Pointing records for text and elements:
========================
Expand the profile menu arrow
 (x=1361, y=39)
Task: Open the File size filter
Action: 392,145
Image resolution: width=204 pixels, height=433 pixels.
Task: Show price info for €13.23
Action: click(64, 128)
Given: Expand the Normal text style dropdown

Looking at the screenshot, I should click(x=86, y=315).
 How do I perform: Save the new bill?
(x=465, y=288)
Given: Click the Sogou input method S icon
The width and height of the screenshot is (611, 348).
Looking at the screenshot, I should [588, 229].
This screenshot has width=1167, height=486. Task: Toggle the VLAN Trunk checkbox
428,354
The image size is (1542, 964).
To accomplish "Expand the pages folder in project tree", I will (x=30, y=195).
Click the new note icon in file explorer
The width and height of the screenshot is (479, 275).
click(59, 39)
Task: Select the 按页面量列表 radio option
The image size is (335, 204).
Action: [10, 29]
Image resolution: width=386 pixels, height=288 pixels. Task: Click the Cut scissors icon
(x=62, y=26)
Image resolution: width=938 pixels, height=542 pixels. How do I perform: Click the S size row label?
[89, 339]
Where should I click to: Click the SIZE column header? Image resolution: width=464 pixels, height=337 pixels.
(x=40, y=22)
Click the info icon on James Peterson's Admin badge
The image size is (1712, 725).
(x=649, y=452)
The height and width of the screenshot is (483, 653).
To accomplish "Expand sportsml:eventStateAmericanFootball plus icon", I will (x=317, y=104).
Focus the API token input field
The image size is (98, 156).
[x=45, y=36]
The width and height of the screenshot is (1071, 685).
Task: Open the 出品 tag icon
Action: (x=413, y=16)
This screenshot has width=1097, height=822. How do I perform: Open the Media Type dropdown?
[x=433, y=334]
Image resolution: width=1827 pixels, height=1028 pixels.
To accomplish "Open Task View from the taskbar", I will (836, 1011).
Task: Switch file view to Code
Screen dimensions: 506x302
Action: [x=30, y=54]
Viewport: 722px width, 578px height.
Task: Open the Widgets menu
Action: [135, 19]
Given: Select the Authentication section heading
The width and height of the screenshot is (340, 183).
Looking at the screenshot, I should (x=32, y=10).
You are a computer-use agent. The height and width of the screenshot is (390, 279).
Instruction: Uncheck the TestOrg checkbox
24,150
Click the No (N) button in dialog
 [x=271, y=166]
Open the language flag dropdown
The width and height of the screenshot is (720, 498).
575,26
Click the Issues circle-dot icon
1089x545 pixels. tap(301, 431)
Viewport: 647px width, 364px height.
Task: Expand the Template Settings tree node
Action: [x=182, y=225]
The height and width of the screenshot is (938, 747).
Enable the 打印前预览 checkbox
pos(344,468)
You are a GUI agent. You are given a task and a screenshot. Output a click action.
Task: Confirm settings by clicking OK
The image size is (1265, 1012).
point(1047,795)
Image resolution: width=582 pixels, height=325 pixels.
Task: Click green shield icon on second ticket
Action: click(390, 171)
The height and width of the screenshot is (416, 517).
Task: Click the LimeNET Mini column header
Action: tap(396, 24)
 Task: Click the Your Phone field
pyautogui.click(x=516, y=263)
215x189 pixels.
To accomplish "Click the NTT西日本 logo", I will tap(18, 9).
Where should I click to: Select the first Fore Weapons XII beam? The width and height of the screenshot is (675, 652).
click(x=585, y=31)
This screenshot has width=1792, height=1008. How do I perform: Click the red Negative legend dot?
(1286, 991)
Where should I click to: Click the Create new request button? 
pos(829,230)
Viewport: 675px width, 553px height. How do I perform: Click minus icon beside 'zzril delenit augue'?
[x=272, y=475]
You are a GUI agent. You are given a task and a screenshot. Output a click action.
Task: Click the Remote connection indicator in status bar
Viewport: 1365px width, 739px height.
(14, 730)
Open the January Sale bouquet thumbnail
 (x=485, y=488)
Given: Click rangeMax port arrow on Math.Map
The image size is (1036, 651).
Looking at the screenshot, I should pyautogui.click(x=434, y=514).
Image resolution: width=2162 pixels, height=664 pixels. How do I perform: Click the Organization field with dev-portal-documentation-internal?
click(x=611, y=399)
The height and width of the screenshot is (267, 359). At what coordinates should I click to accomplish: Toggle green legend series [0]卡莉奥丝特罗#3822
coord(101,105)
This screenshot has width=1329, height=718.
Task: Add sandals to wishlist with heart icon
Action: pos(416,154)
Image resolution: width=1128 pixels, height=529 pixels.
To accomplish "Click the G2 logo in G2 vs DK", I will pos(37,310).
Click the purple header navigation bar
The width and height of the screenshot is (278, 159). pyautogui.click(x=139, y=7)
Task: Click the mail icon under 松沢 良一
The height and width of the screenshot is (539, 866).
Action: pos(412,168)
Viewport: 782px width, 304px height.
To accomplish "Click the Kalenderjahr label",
========================
Please rewrite all of the records above with "How do I perform" replaced by "How can I do", changing nothing else.

WRITTEN REPLY:
Expand the profile menu arrow
 (x=1361, y=39)
Task: Open the File size filter
Action: 392,145
Image resolution: width=204 pixels, height=433 pixels.
Task: Show price info for €13.23
Action: click(64, 128)
Given: Expand the Normal text style dropdown

Looking at the screenshot, I should click(x=86, y=315).
 How can I do: Save the new bill?
(x=465, y=288)
Given: Click the Sogou input method S icon
The width and height of the screenshot is (611, 348).
Looking at the screenshot, I should [588, 229].
This screenshot has width=1167, height=486. Task: Toggle the VLAN Trunk checkbox
428,354
The image size is (1542, 964).
To accomplish "Expand the pages folder in project tree", I will (x=30, y=195).
Click the new note icon in file explorer
The width and height of the screenshot is (479, 275).
click(59, 39)
Task: Select the 按页面量列表 radio option
The image size is (335, 204).
Action: [10, 29]
Image resolution: width=386 pixels, height=288 pixels. Task: Click the Cut scissors icon
(x=62, y=26)
Image resolution: width=938 pixels, height=542 pixels. How can I do: Click the S size row label?
[89, 339]
Where should I click to: Click the SIZE column header? Image resolution: width=464 pixels, height=337 pixels.
(x=40, y=22)
Click the info icon on James Peterson's Admin badge
The image size is (1712, 725).
(x=649, y=452)
The height and width of the screenshot is (483, 653).
To accomplish "Expand sportsml:eventStateAmericanFootball plus icon", I will (x=317, y=104).
Focus the API token input field
The image size is (98, 156).
[x=45, y=36]
The width and height of the screenshot is (1071, 685).
Task: Open the 出品 tag icon
Action: (x=413, y=16)
This screenshot has width=1097, height=822. How can I do: Open the Media Type dropdown?
[x=433, y=334]
Image resolution: width=1827 pixels, height=1028 pixels.
To accomplish "Open Task View from the taskbar", I will (836, 1011).
Task: Switch file view to Code
Screen dimensions: 506x302
Action: [x=30, y=54]
Viewport: 722px width, 578px height.
Task: Open the Widgets menu
Action: [135, 19]
Given: Select the Authentication section heading
The width and height of the screenshot is (340, 183).
Looking at the screenshot, I should (x=32, y=10).
You are a computer-use agent. The height and width of the screenshot is (390, 279).
Instruction: Uncheck the TestOrg checkbox
24,150
Click the No (N) button in dialog
 [x=271, y=166]
Open the language flag dropdown
The width and height of the screenshot is (720, 498).
575,26
Click the Issues circle-dot icon
1089x545 pixels. tap(301, 431)
Viewport: 647px width, 364px height.
Task: Expand the Template Settings tree node
Action: [x=182, y=225]
The height and width of the screenshot is (938, 747).
Enable the 打印前预览 checkbox
pos(344,468)
You are a GUI agent. You are given a task and a screenshot. Output a click action.
Task: Confirm settings by clicking OK
The image size is (1265, 1012).
point(1047,795)
Image resolution: width=582 pixels, height=325 pixels.
Task: Click green shield icon on second ticket
Action: click(390, 171)
The height and width of the screenshot is (416, 517).
Task: Click the LimeNET Mini column header
Action: tap(396, 24)
 Task: Click the Your Phone field
pyautogui.click(x=516, y=263)
215x189 pixels.
To accomplish "Click the NTT西日本 logo", I will tap(18, 9).
Where should I click to: Select the first Fore Weapons XII beam? The width and height of the screenshot is (675, 652).
click(x=585, y=31)
This screenshot has width=1792, height=1008. How can I do: Click the red Negative legend dot?
(1286, 991)
Where should I click to: Click the Create new request button? 
pos(829,230)
Viewport: 675px width, 553px height. How can I do: Click minus icon beside 'zzril delenit augue'?
[x=272, y=475]
You are a GUI agent. You are given a task and a screenshot. Output a click action.
Task: Click the Remote connection indicator in status bar
Viewport: 1365px width, 739px height.
(14, 730)
Open the January Sale bouquet thumbnail
 (x=485, y=488)
Given: Click rangeMax port arrow on Math.Map
The image size is (1036, 651).
Looking at the screenshot, I should pyautogui.click(x=434, y=514).
Image resolution: width=2162 pixels, height=664 pixels. How can I do: Click the Organization field with dev-portal-documentation-internal?
click(x=611, y=399)
The height and width of the screenshot is (267, 359). At what coordinates should I click to accomplish: Toggle green legend series [0]卡莉奥丝特罗#3822
coord(101,105)
This screenshot has width=1329, height=718.
Task: Add sandals to wishlist with heart icon
Action: pos(416,154)
Image resolution: width=1128 pixels, height=529 pixels.
To accomplish "Click the G2 logo in G2 vs DK", I will pos(37,310).
Click the purple header navigation bar
The width and height of the screenshot is (278, 159). pyautogui.click(x=139, y=7)
Task: Click the mail icon under 松沢 良一
The height and width of the screenshot is (539, 866).
Action: pos(412,168)
Viewport: 782px width, 304px height.
To accomplish "Click the Kalenderjahr label",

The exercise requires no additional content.